Interface OpenSslCertificateCompressionAlgorithm

  • public interface OpenSslCertificateCompressionAlgorithm
    Provides compression and decompression implementations for TLS Certificate Compression (RFC 8879).

    • Method Summary

      All Methods Instance Methods Abstract Methods 
      Modifier and Type Method Description
      int algorithmId()
      Return the ID for the compression algorithm provided for by a given implementation.
      byte[] compress​(SSLEngine engine, byte[] uncompressedCertificate)
      Compress the given input with the specified algorithm and return the compressed bytes.
      byte[] decompress​(SSLEngine engine, int uncompressedLen, byte[] compressedCertificate)
      Decompress the given input with the specified algorithm and return the decompressed bytes.

    • Method Detail

      • compress

        byte[] compress​(SSLEngine engine,
                byte[] uncompressedCertificate)
         throws Exception
        Compress the given input with the specified algorithm and return the compressed bytes.
        Parameters:
        engine - the SSLEngine
        uncompressedCertificate - the uncompressed certificate
        Returns:
        the compressed form of the certificate
        Throws:
        Exception - thrown if an error occurs while compressing

      • decompress

        byte[] decompress​(SSLEngine engine,
                  int uncompressedLen,
                  byte[] compressedCertificate)
           throws Exception
        Decompress the given input with the specified algorithm and return the decompressed bytes.

        Implementation Security Considerations

        Implementations SHOULD bound the memory usage when decompressing the CompressedCertificate message.

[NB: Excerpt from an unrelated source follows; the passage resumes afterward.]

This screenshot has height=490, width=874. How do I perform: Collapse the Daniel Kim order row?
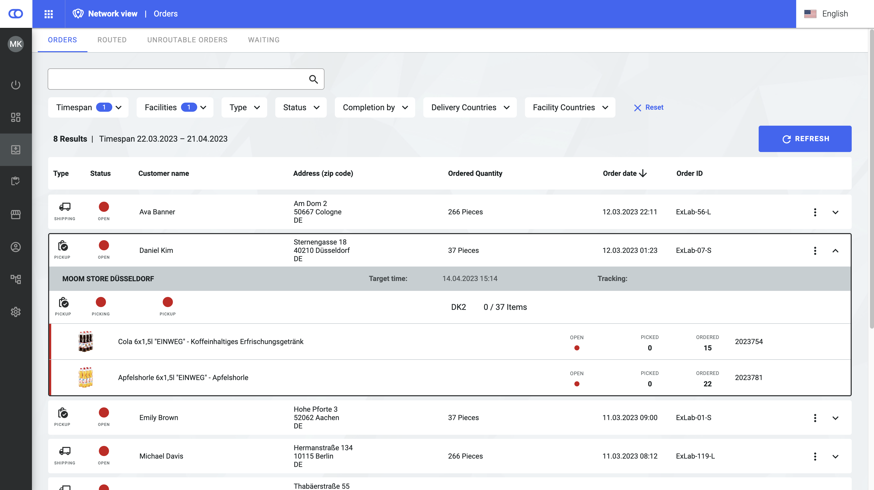pyautogui.click(x=835, y=251)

        Implementations MUST limit the size of the resulting decompressed chain to the specified uncompressedLen, and they MUST abort the connection (throw an exception) if the size of the output of the decompression function exceeds that limit.

        Parameters:
        engine - the SSLEngine
        uncompressedLen - the expected length of the decompressed certificate that will be returned.
        compressedCertificate - the compressed form of the certificate
        Returns:
        the decompressed form of the certificate
        Throws:
        Exception - thrown if an error occurs while decompressing or output size exceeds uncompressedLen

      • algorithmId

        int algorithmId()
        Return the ID for the compression algorithm provided for by a given implementation.
        Returns:
        compression algorithm ID as specified by RFC8879.